GIVEN PASSAGE:
# Update: Shaq may not return until playoffs



## Basel (Mar 31, 2005)

> BOSTON -- Shaquille O'Neal is due to be sworn in Thursday as a member of the Worcester County Reserve Deputy Sheriff's Association. Who knew?
> 
> That item brought about the following reactions:
> 
> ...


http://sports.espn.go.com/boston/nba/columns/story?columnist=may_peter&id=6252351


----------



## edabomb (Feb 12, 2005)

*Re: Source: Shaq return by April 1 targeted*

Hard to see him getting to 100% by the time the playoffs start. I hope the gamble with trading Kendrick pays off and Shaq makes it back to early season form.

I just still can't see how Green and Kristic improve this team though...


----------



## E.H. Munro (Jun 22, 2004)

*Re: Source: Shaq return by April 1 targeted*

He's taken off 15-20lbs since they sat him down. That alone makes him better. Green improves them at the 2/3 and even the 4. And with Krstic as a backup center they'll now be able to have a post scorer on the floor at all times.


----------



## Bogg (May 4, 2009)

*Re: Source: Shaq return by April 1 targeted*

I've suspected for a while that Shaq could have returned several games ago, if needed, but the training staff made the decision to just hold him out until just before the playoffs to prevent any potential injuries, and instead just focused on getting him in shape. Oddly enough, the Perkins trade is going to be judged entirely based on Shaq's health. You can win a title with Shaq/Krstic as your center combo, but when you get into playing Davis and/or Troy Murphy against Bynum things get awfully murky. I've essentially written off Jermaine ever being healthy again, his knees are just gone.


----------



## E.H. Munro (Jun 22, 2004)

*Re: Source: Shaq return by April 1 targeted*

Allegedly both O'Neal's are coming back for the game against Atnalta next Friday.


----------



## Bogg (May 4, 2009)

*Re: Source: Shaq return by April 1 targeted*



E.H. Munro said:


> Allegedly both O'Neal's are coming back for the game against Atnalta next Friday.


In that case, the big question will be if Jermaine plays in the Sixers game the following Tuesday.


----------



## E.H. Munro (Jun 22, 2004)

*Re: Source: Shaq return by April 1 targeted*

An optimist, I see. I was wondering if he'd make it to Detroit on Sunday.


----------



## edabomb (Feb 12, 2005)

*Re: Source: Shaq return by April 1 targeted*



E.H. Munro said:


> He's taken off 15-20lbs since they sat him down. That alone makes him better. Green improves them at the 2/3 and even the 4. And with Krstic as a backup center they'll now be able to have a post scorer on the floor at all times.


I don't think Kristic's post scoring goes any way towards replacing Perkins D personally. The Celtics did need that extra kick from the centre position in the finals last year, but I say think Shaq goes someone to replacing that.

Are you still thinking the Celtics are the team to beat?


----------



## E.H. Munro (Jun 22, 2004)

*Re: Source: Shaq return by April 1 targeted*

They're on cruise control at the moment, so it's tough to tell with them. Krstic as a backup center is fine. The only real problem is Krstic as a starter. If the O'Neals are back next week, then Boston gets a boost for the postseason, as they'll have all the bodies they need in the middle.

PROVIDED MATERIAL:

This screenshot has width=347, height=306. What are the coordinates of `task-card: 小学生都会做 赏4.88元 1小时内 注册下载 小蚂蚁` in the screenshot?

THE TASK: Reproduce the part of the Shaq forum thread starting at "I've suspected for" and ending at "are just gone.", keeping every word unchanged.

TASK ANSWER:
I've suspected for a while that Shaq could have returned several games ago, if needed, but the training staff made the decision to just hold him out until just before the playoffs to prevent any potential injuries, and instead just focused on getting him in shape. Oddly enough, the Perkins trade is going to be judged entirely based on Shaq's health. You can win a title with Shaq/Krstic as your center combo, but when you get into playing Davis and/or Troy Murphy against Bynum things get awfully murky. I've essentially written off Jermaine ever being healthy again, his knees are just gone.